◆ PROBLEM TO WORK ON
Convert the rows between the lines holding "The width and" and "pos(621,376)", inclusive, into a JSON list of strings, one string per line, with blank lines and pictures left out.

◆ DATASET EXCERPTS
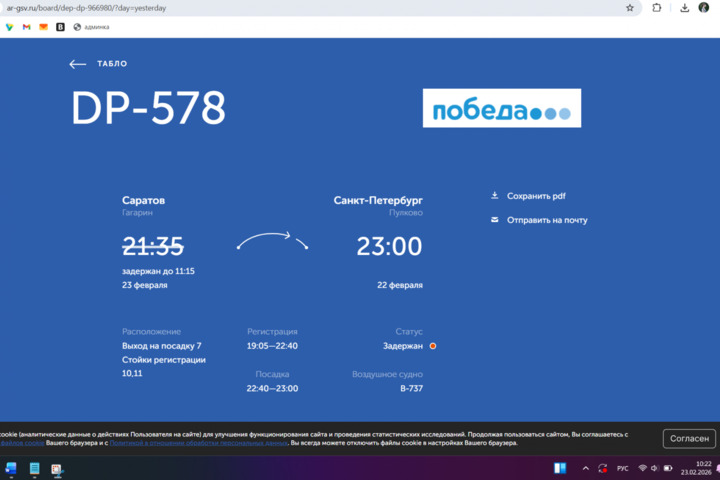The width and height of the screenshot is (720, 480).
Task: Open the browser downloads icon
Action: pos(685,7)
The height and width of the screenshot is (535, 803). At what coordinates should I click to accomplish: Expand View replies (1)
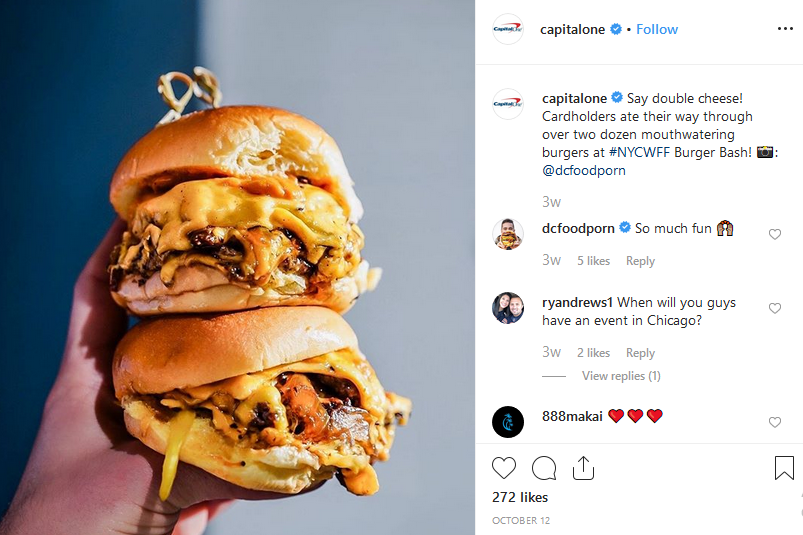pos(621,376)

==

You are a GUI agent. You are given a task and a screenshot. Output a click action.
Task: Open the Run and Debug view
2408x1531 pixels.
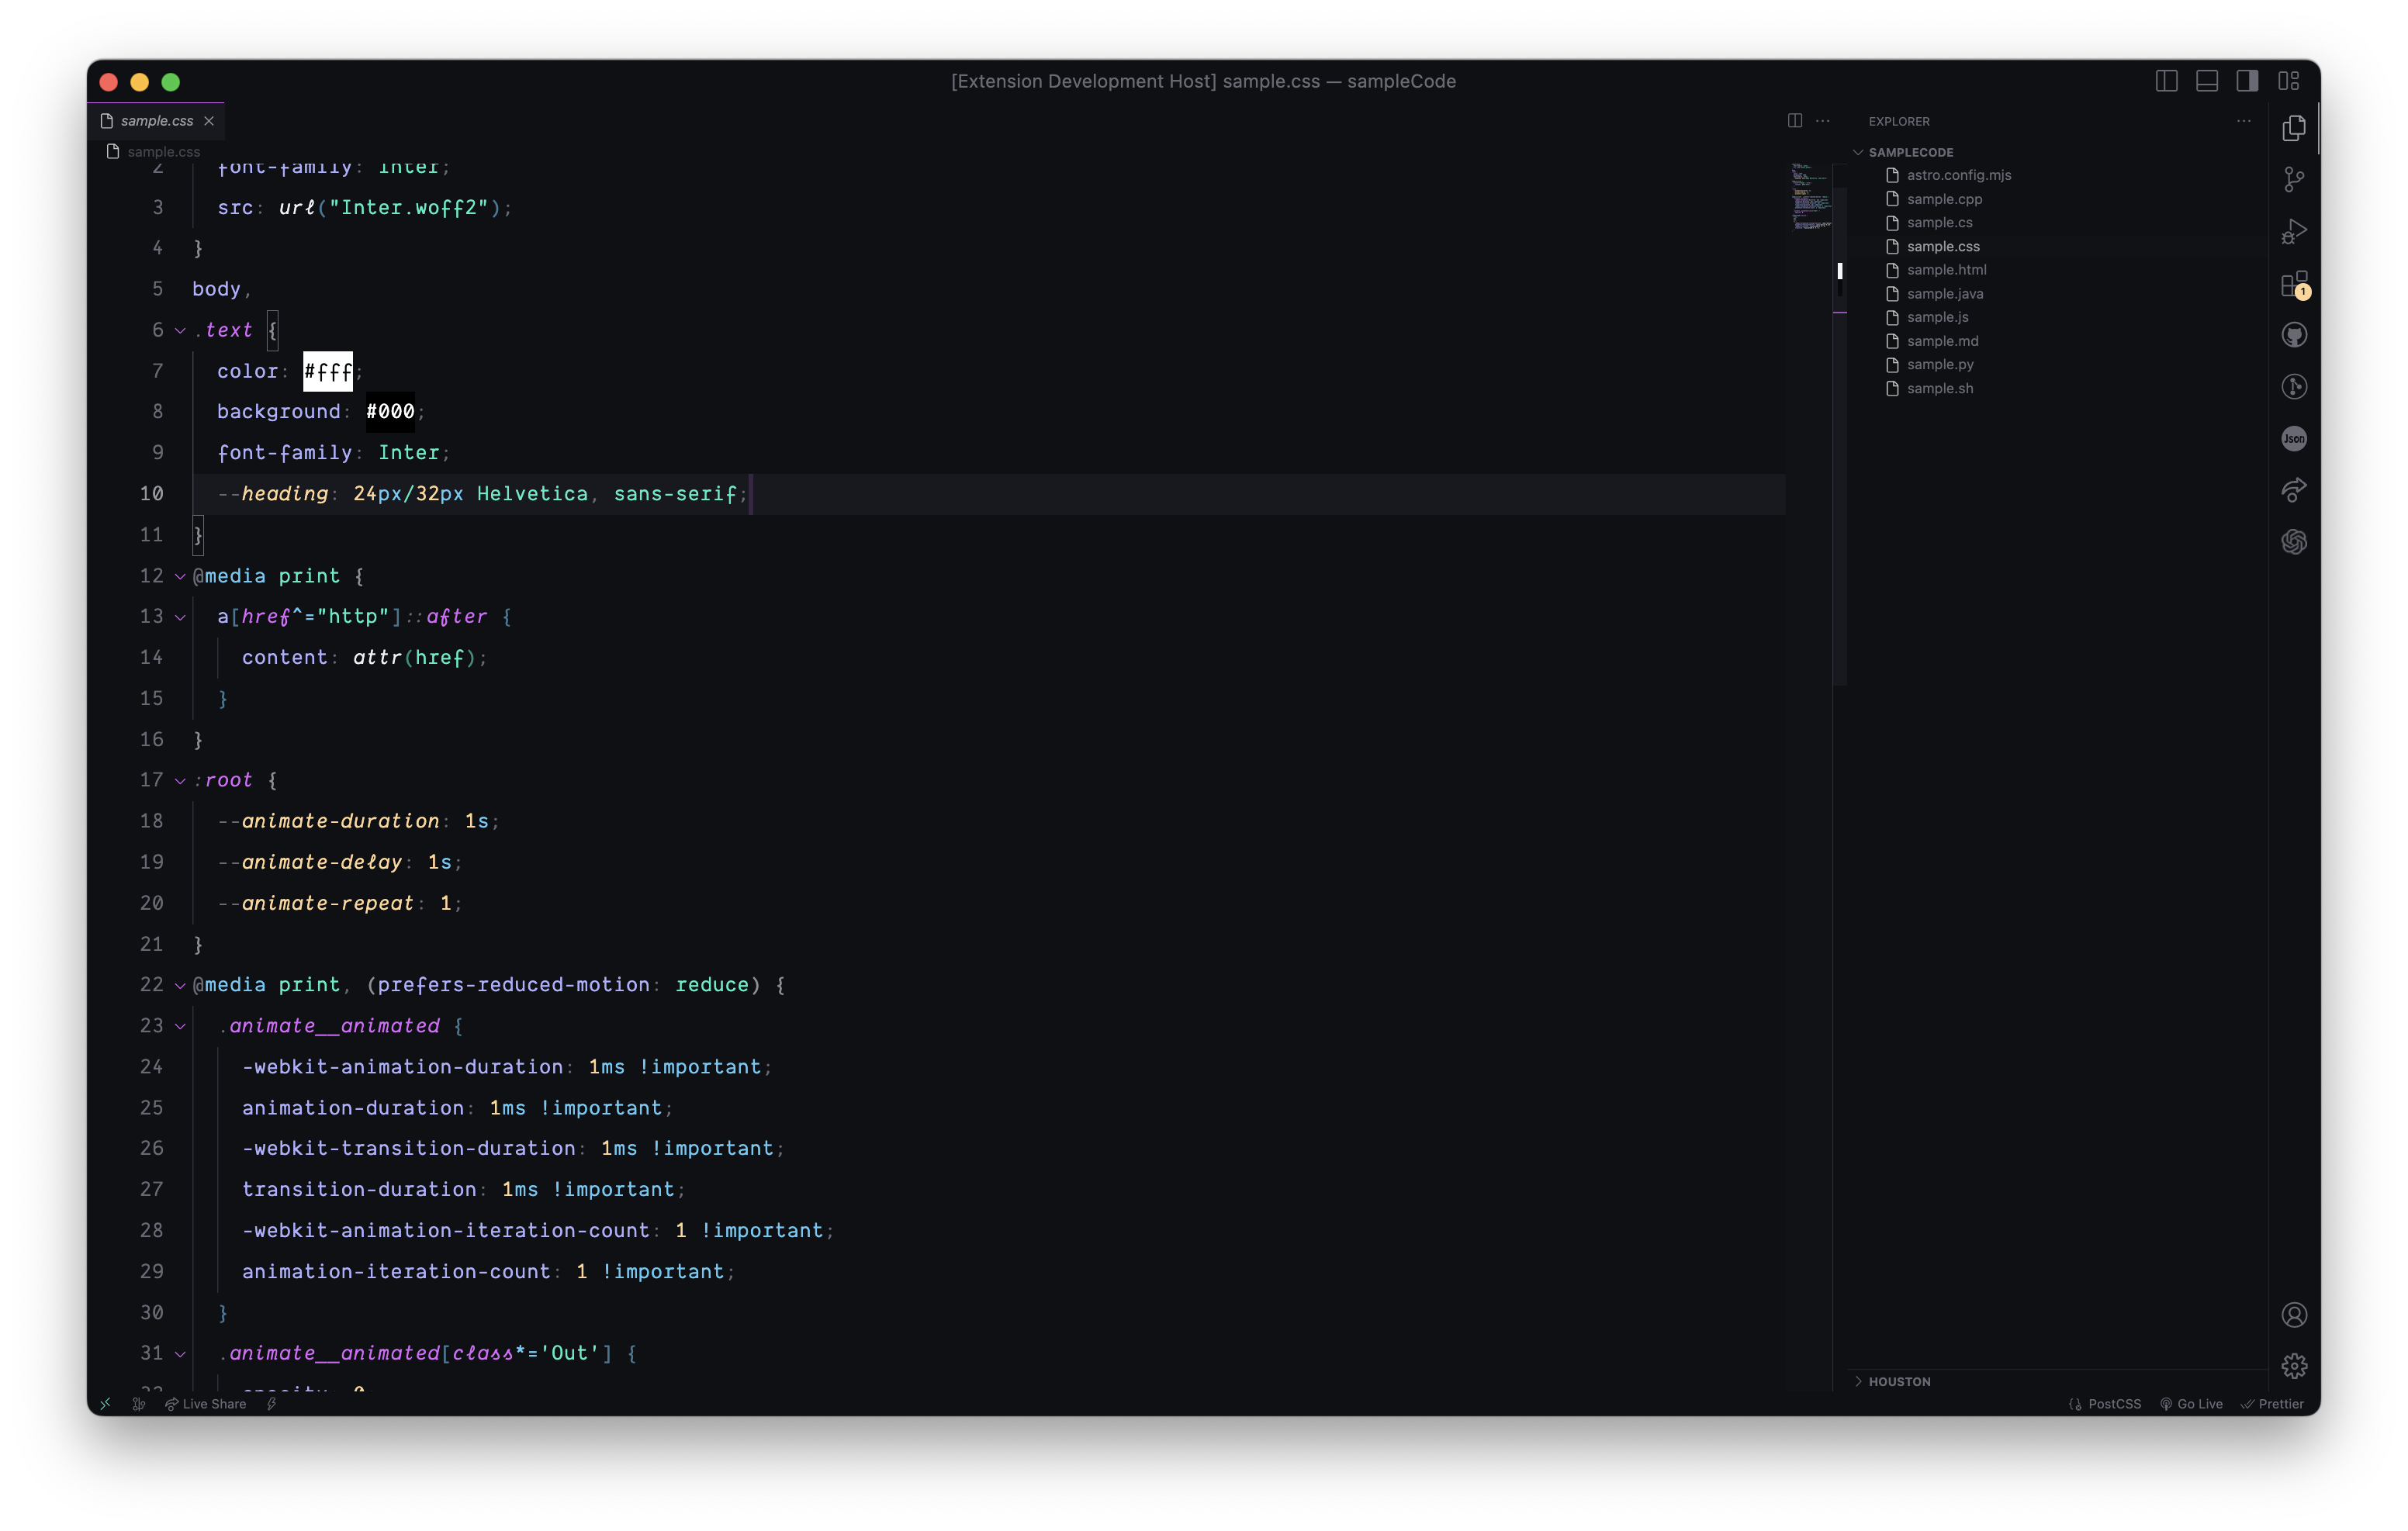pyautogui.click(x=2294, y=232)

◆ WRITTEN RESPONSE
[
  "The width and height of the screenshot is (720, 480).",
  "Task: Open the browser downloads icon",
  "Action: pos(685,7)",
  "The height and width of the screenshot is (535, 803). At what coordinates should I click to accomplish: Expand View replies (1)",
  "pos(621,376)"
]